Summer Book Club Week 3: The Signature of All Things

Guidelines for the Summer Book Club: if you’ve read this book, what did you think?  If not, what are you reading this week? Please comment, or post on your own blog and link in the comments below.

sigofallthingsSometimes I think I just don’t like reading any more.  Then I pick up a book like The Signature of All Things.

If Elizabeth Gilbert, who wrote Eat, Pray, Love and other fine stories, hadn’t been the author, I wouldn’t have given this novel a chance.  There are several strikes against it.  First, it’s a big fat book (499 pages long). Given how short an interlude I have between the end of all my work responsibilities (I finished my last major tasks last Thursday) and their return (the middle of August), and the difficulty I have reading anything for pleasure during the school term, I’m rarely tempted by long books.  Second, the story begins with the birth of the protagonist, Alma Whittaker, in 1800.  I don’t usually care for historical fiction, so this was enough to put me off immediately.  Third, Alma is a botanist, and a lot of the story is about plants.  Now, I love to garden, and I love reading gardening how-to books, but “nature writing” has never been my bag.  (Don’t get me started on Annie Dillard.)

But you don’t have to care about plants, or the 19th century, to love this book.  You just need to care about being told a good story, no matter how long and rich and sprawling it is.

If Jane Austen were writing now, and writing historical rather than contemporary novels, she might write a book like The Signature of All Things. After Alma’s birth, we learn about the life of her father, a plant theif-cum-entrepreneur whose experiences help shape Alma into the scientist she becomes.  We learn about her loving but troubled relationships with her father, her mother, her sister, her mad best friend, and the various men who float in and out of her life.  At the centre of the story are a few  subjects that are both timely and timeless: the opportunities and limitations a woman faces when she is brilliant and homely; the complicated and unexpected forms that love can take; the precarious balance between one’s own happiness and that of others.
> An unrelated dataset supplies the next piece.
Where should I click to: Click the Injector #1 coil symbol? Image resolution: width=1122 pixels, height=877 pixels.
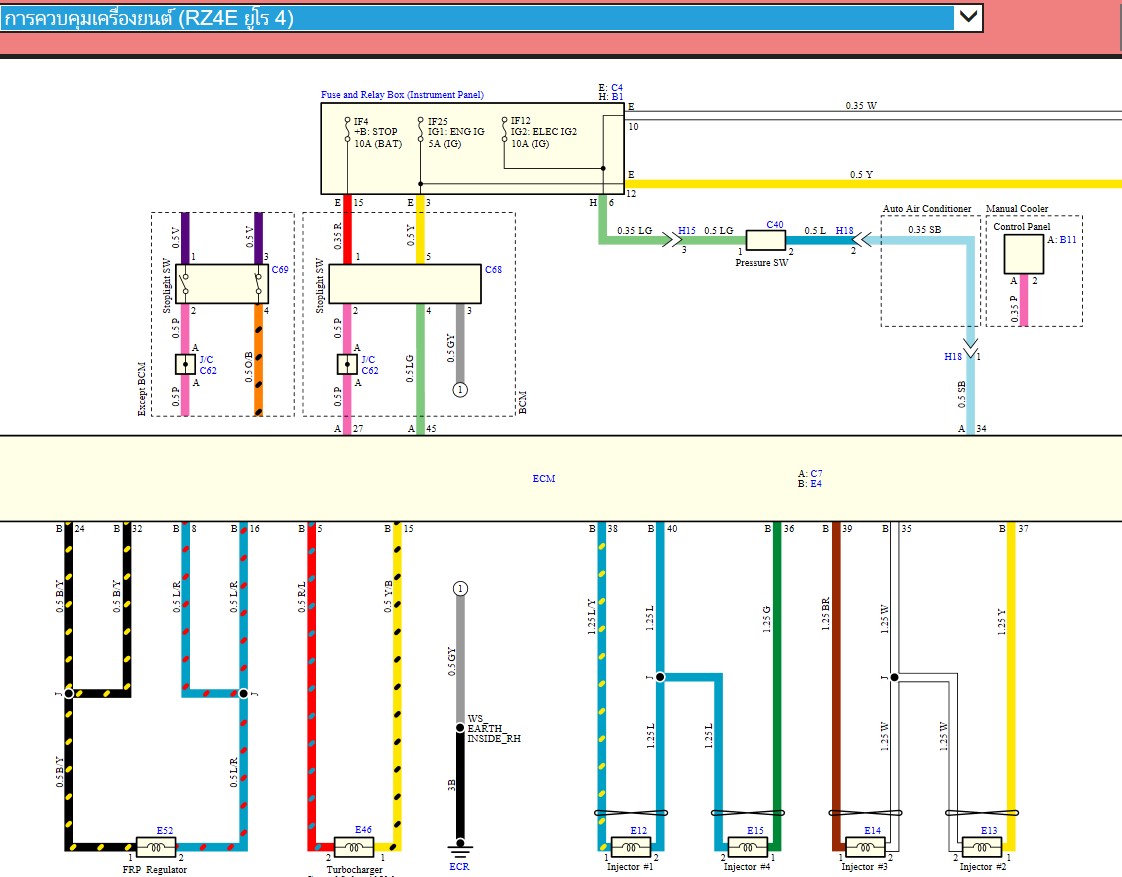[629, 844]

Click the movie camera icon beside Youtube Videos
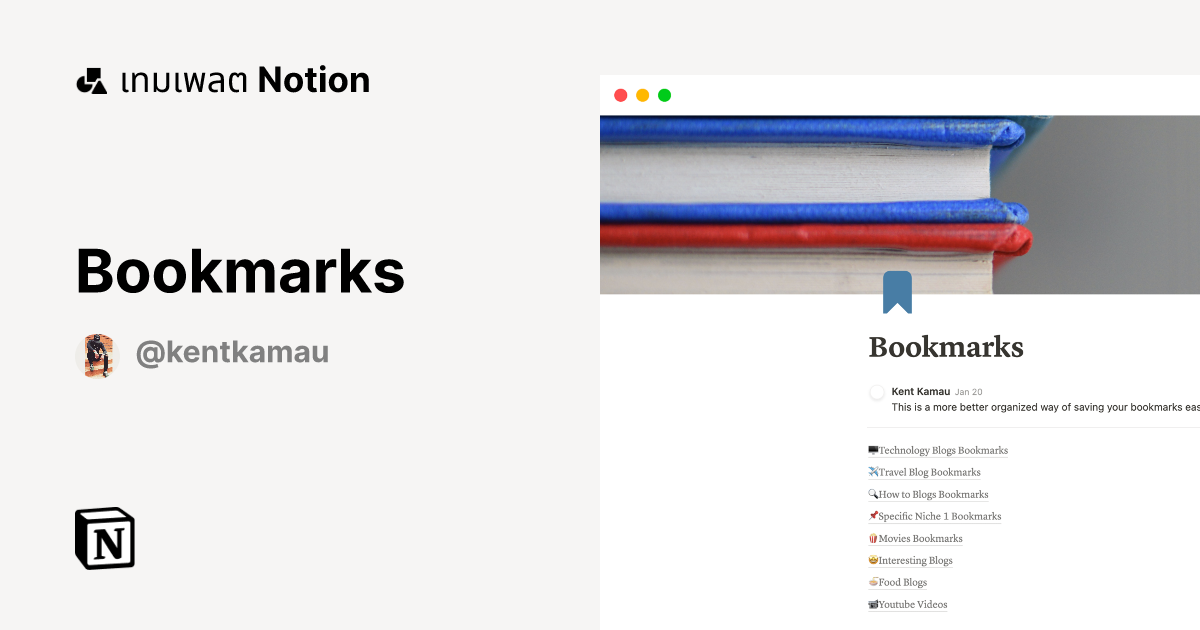872,604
The force that drives the reader forward is Alma, who is wonderful: self-possessed and yet self-questioning, perceptive but occasionally shamed by her own blindness, determined to learn about both the natural world and the humans who live in it.  She is surrounded by other wonderful characters, like Hanneke the housekeeper, the only person Alma trusts with her deepest fears and griefs, because Alma knows that sobbing in Hanneke’s arms will bring about real consolation and not empty soothing:

“But I loved him,” Alma said.

Hanneke sighed. “Then you made an expensive error.  You loved a man who thought the world was made of butter.  You loved a man who wished to see stars by daylight.  He was nonsense.”

“He was not nonsense.”

“He was nonsense.

The prose is stunning: precise, transparent, fast-moving, meticulous, and often surprising.  Gilbert describes Alma in one of her writing frenzies as “like a besotted drunk – who can run without falling, but who cannot walk without falling” – this made me laugh out loud.  Portraying the cool childhood relationship between Alma and her recently adopted sister Prudence, Gilbert explains,

Unkind words were never once exchanged.  They respectfully shared an umbrella with each other, arm in arm, whenever they walked in the rain.  They stepped aside for each other at doorways, each willing to let the other pass first….Prudence made for Alma [at Christmas] an exquisite satin pincushion, rendered in Alma’s favorite color, aubergine….”Thank you for the pincushion,” Alma wrote to Prudence, in a short note of considered politeness. “I shall be certain to use it whenever I find myself in need of a pin.”

The novel is riddled with these exquisite moments of characterization, and for this reason, I couldn’t put it down.  Which just goes to show: when it comes to reading novels, it is essential that we put aside our prejudices for the first fifty pages or so, because we never know what we might find.  You might think you don’t like long novels, or historical novels, or novels about the history of science, but maybe that’s because you haven’t yet read The Signature of All Things.

Have you read this book? If so, what did you think?  What about Gilbert’s other work; if you’ve read Eat, Pray, Love or any of her other works, are you a fan?

If not, what are you reading this week?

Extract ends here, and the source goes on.